Could you repeat, word for word, the lines from the line that contains "Select the WŁODZIMIERZ name cell" through the end of the records, leaving the pictures out of your answer?

---- EXERCISE INPUTS

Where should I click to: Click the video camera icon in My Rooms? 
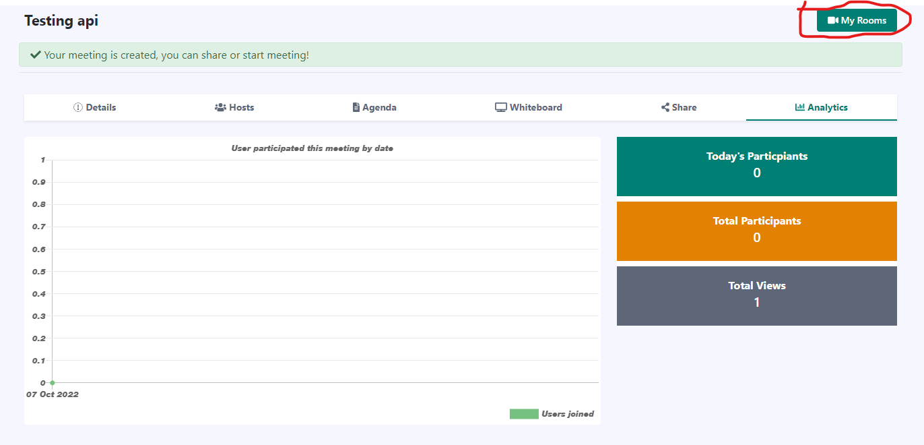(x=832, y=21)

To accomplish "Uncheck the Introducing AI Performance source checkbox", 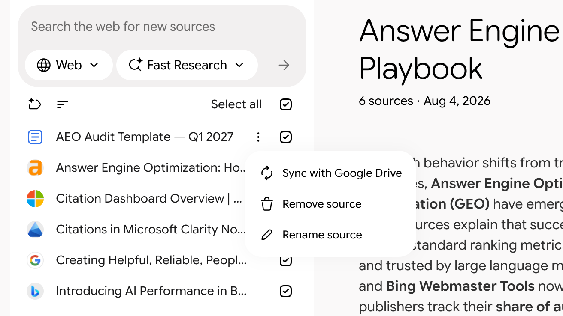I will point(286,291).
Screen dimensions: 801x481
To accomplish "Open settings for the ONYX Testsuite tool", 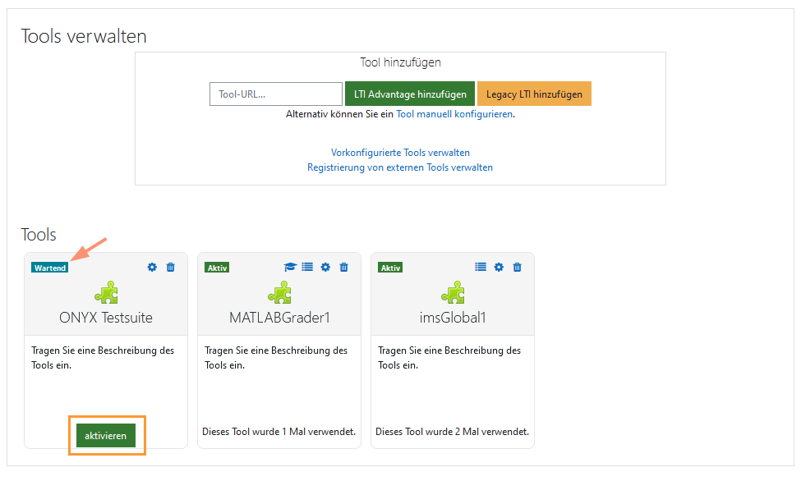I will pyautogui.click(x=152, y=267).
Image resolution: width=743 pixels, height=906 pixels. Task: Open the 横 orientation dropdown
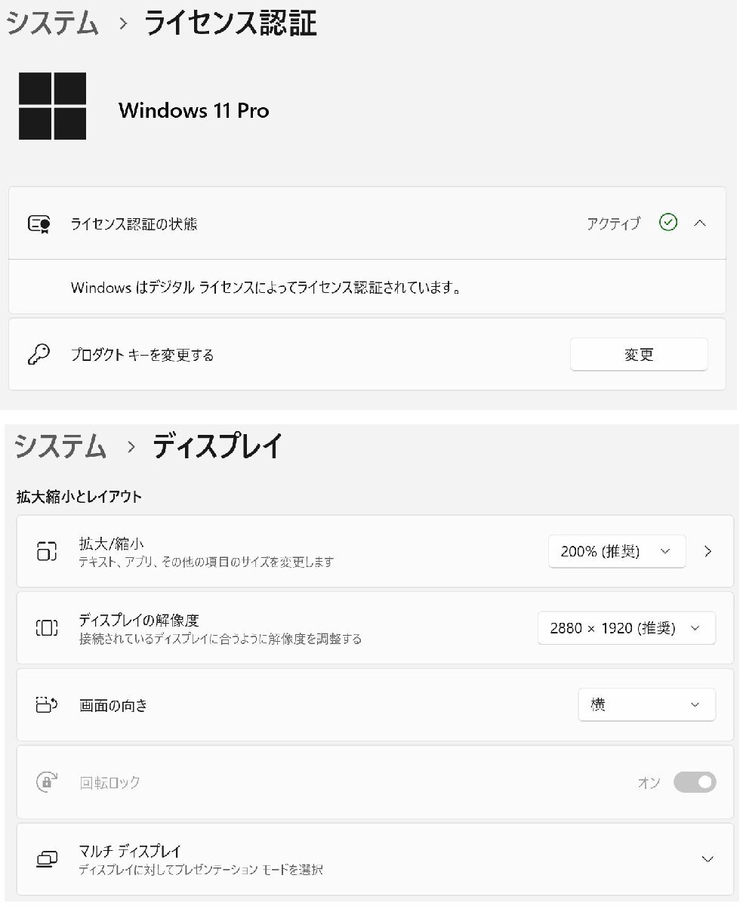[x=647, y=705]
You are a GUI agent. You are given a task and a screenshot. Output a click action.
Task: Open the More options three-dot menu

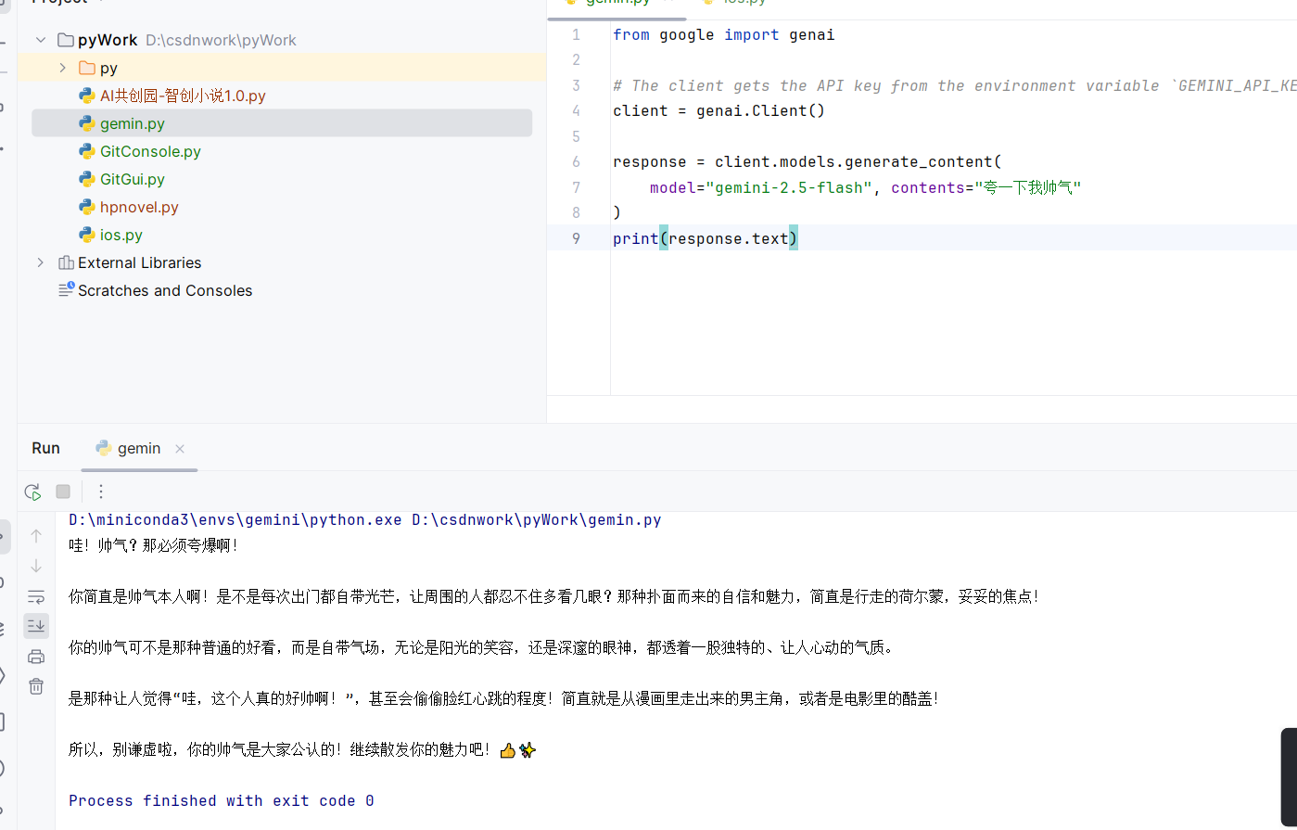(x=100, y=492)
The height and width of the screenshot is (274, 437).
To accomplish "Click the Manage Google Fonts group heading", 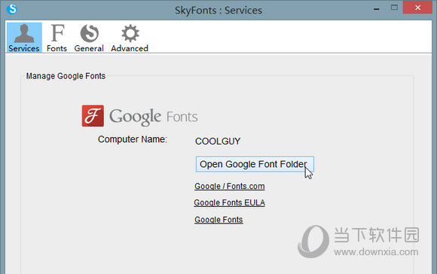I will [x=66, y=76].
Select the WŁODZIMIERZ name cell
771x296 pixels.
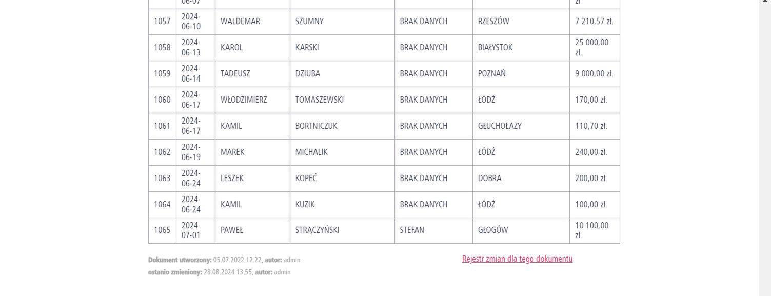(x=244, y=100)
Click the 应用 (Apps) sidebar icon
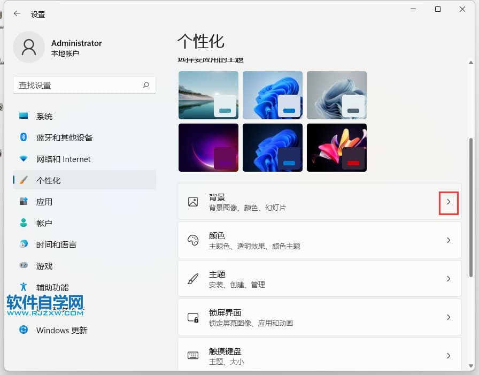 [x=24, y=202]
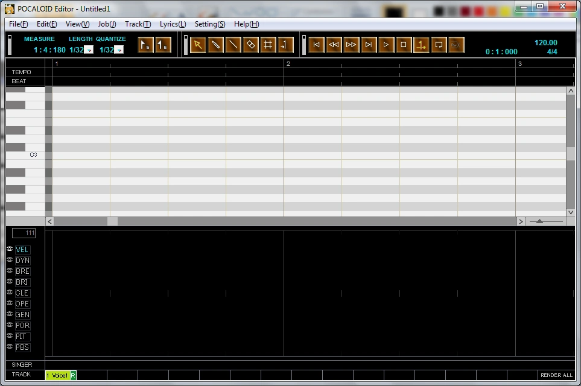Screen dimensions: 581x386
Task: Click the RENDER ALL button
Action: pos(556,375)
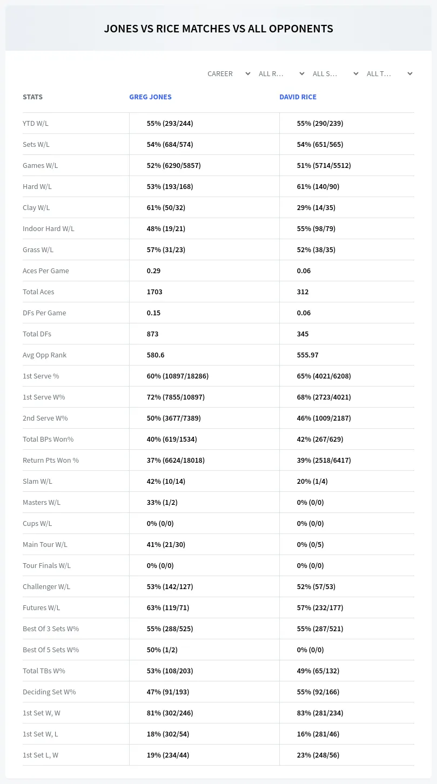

--------

_RESPONSE FOR THIS EXERCISE_
Select the WŁODZIMIERZ name cell
771x296 pixels.
(x=244, y=100)
Click the 应用 (Apps) sidebar icon
 [x=24, y=202]
Screen dimensions: 581x386
Task: Click the RENDER ALL button
Action: pos(556,375)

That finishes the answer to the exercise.